Document:
# # # # #

With the advent of the off-the-shelf glider, the mystery, the wonder and the dream of this artistic sport will have been reduced to a common formula that may even stifle future breakthrough development. In the past, designers and would-be designers were free to try anything. Sometimes a glider would defy the odds and perform above normal expectations. This success would aid advances in design by providing tangible performance improvement for evaluation and further testing. With the investment of time and money required to make molds for plastic gliders, no one is going to go out on a limb to try something that is not already tried and true. As a result, we are getting a herd of fair to good performing look-alike gliders but we miss that occasional standout glider that seems to defy the accepted wisdom of the day and thus provide a building block for the future. In a molded world, there are no freaks no anomalies and no happy accidents. Think about that while you are joyously spending weeks (in some cases months or if you are like Sal, even years), building your Saber or Anthem while your good buddy is out at the flying field terrifying bystanders with the plastic wonder that he received only last week!
Oh sure, for F3B where high-speed and great strength at-any-cost are important, some of the exotic plastic gliders appear to offer the advantage. However, in the multitask requirements of serious thermal competition, the plastic ships are still playing catch-up. Many times they are either heavy or they are fragile and vulnerable and cannot withstand the rigors of the sustained competition environment.
Lest you think that I have lost it altogether and am simply bashing the hi-tech approach to soaring, fear not. Great strides are being made in this facet of the hobby to make good performance more accessible to more people. I just do not want to see the world of instant gratification totally overshadow the spirit and the dreams of the individual builder/flyer who has always been the backbone of this remarkable sport. Fortunately, in a plastic world there is still room for individual craftsmanship and innovation.

# # # # #

Task list:
(1) Answer these questions about the glider essay:
(a) In F3B, what two qualities does the essay say are important?
(b) Which two gliders does the essay name as ones a builder might spend weeks on?
(c) According to the essay, what is there still room for in a plastic world?
(2) In the records, swap "screenshot" for "capture" in the lines between the one holding "Where should I" and the one holding "the WINTERMUTE brand", inclusive, and give back only those lines with everything else unchanged.
The records have no connection to the essay on gliders.

Recorded data:

# # # # #

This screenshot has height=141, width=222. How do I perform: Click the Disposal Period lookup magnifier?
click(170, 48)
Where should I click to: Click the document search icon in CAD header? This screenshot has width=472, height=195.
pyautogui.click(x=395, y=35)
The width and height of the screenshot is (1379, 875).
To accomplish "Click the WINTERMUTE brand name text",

# # # # #

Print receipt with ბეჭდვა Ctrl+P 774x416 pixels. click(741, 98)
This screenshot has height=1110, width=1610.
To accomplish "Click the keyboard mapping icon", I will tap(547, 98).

# # # # #

Set of answers:
(1)
(a) High speed and great strength at any cost.
(b) The Saber and the Anthem.
(c) Individual craftsmanship and innovation.

(2)
Where should I click to: Click the document search icon in CAD header? This capture has width=472, height=195.
pyautogui.click(x=395, y=35)
The width and height of the capture is (1379, 875).
To accomplish "Click the WINTERMUTE brand name text",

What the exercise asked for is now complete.